> _WORKING DATA_:
— BEGIN —

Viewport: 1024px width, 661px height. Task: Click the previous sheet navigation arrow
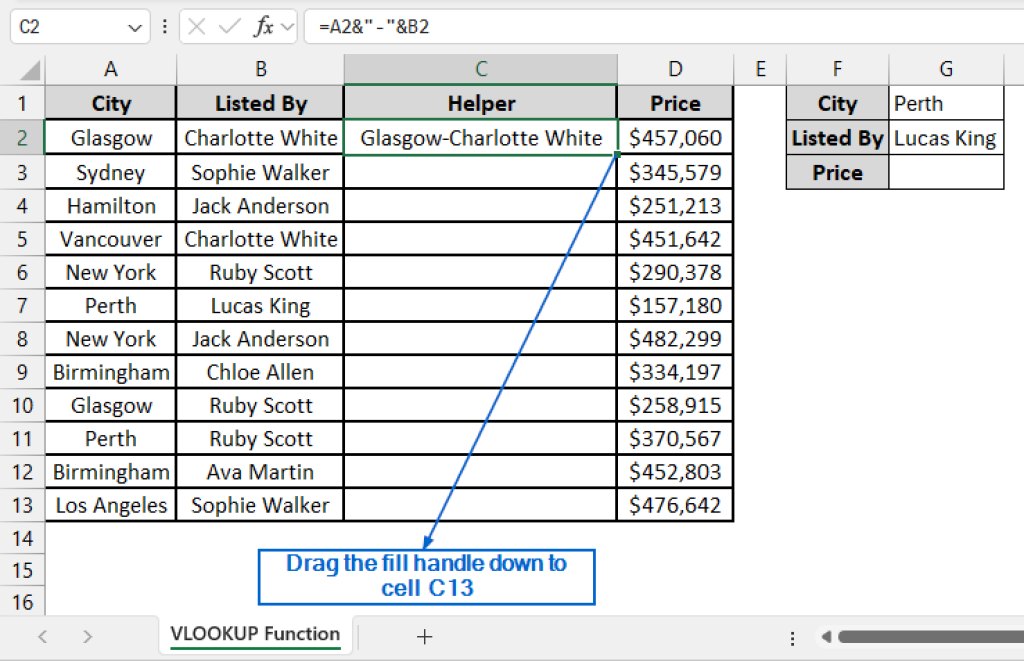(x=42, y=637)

— END —
— BEGIN —

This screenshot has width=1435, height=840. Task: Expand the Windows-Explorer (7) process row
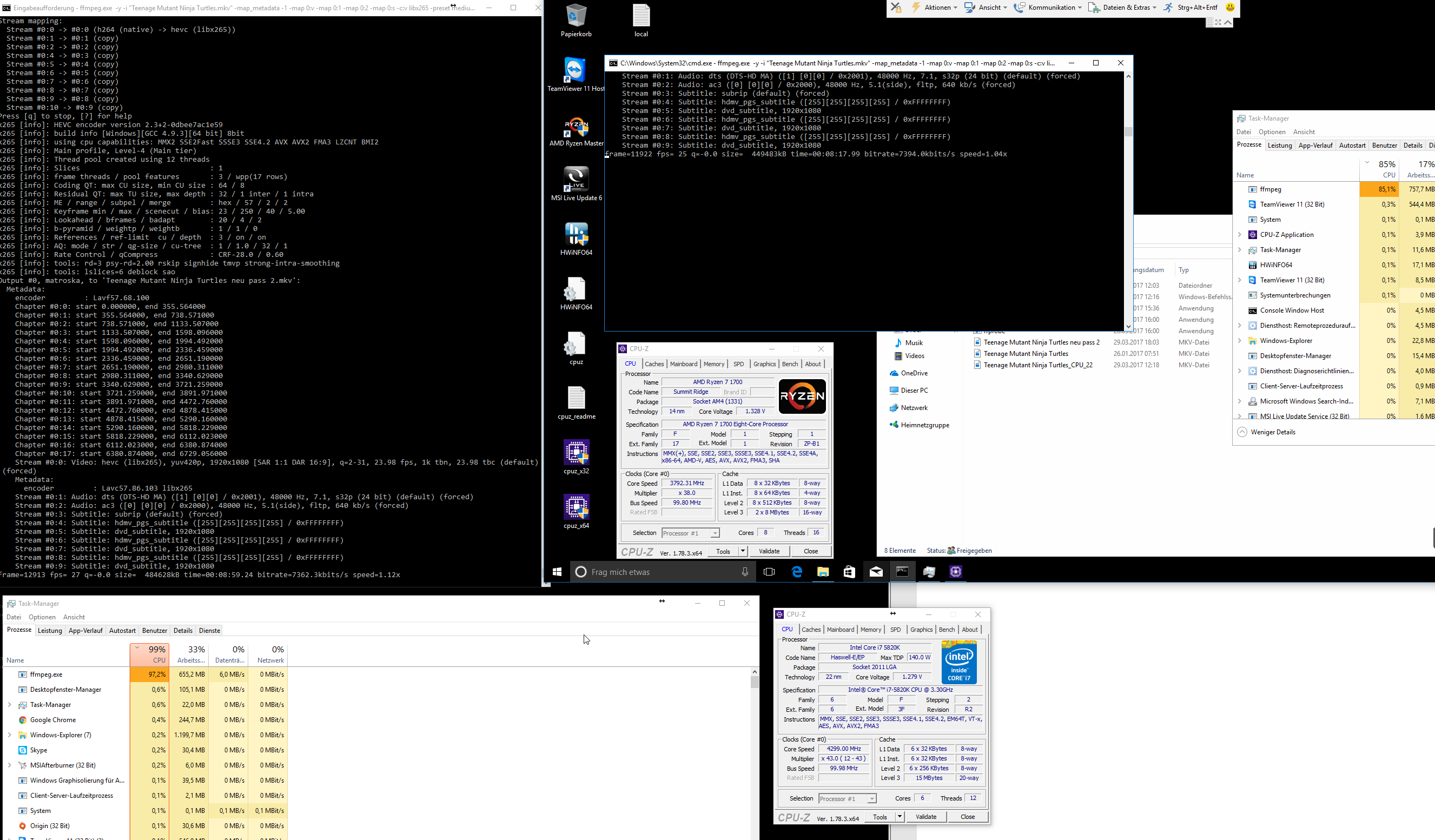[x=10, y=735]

— END —
— BEGIN —

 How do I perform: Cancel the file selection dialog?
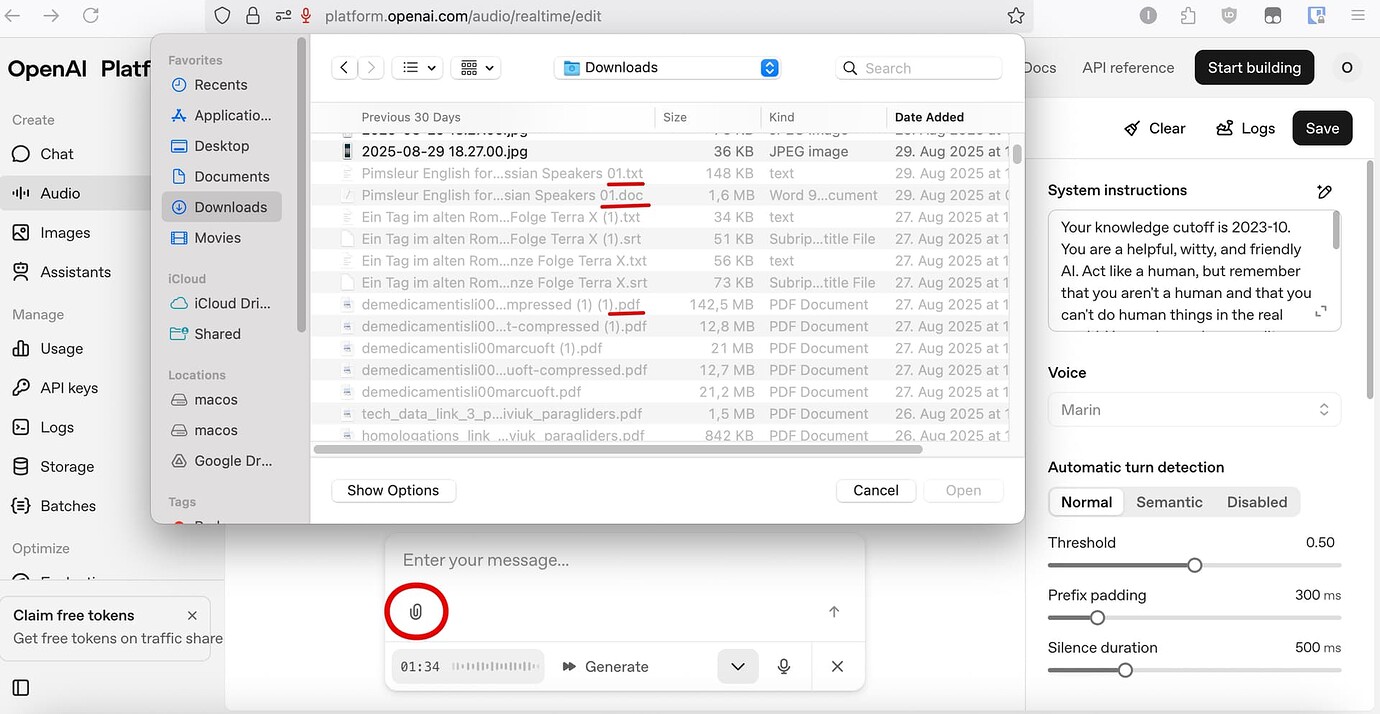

— END —

> _GIVEN REQUEST_: Turn the stretch of records from the line containing "This screenshot has" through the line containing "[x=10, y=735]" into a Markdown table, with each line's row number under "Row" and its text under "Line", and blank lines left out. Omit the pictures.

> _PROBLEM SOLUTION_:
| Row | Line |
|---|---|
| 1 | This screenshot has width=1435, height=840. Task: Expand the Windows-Explorer (7) process row |
| 2 | [x=10, y=735] |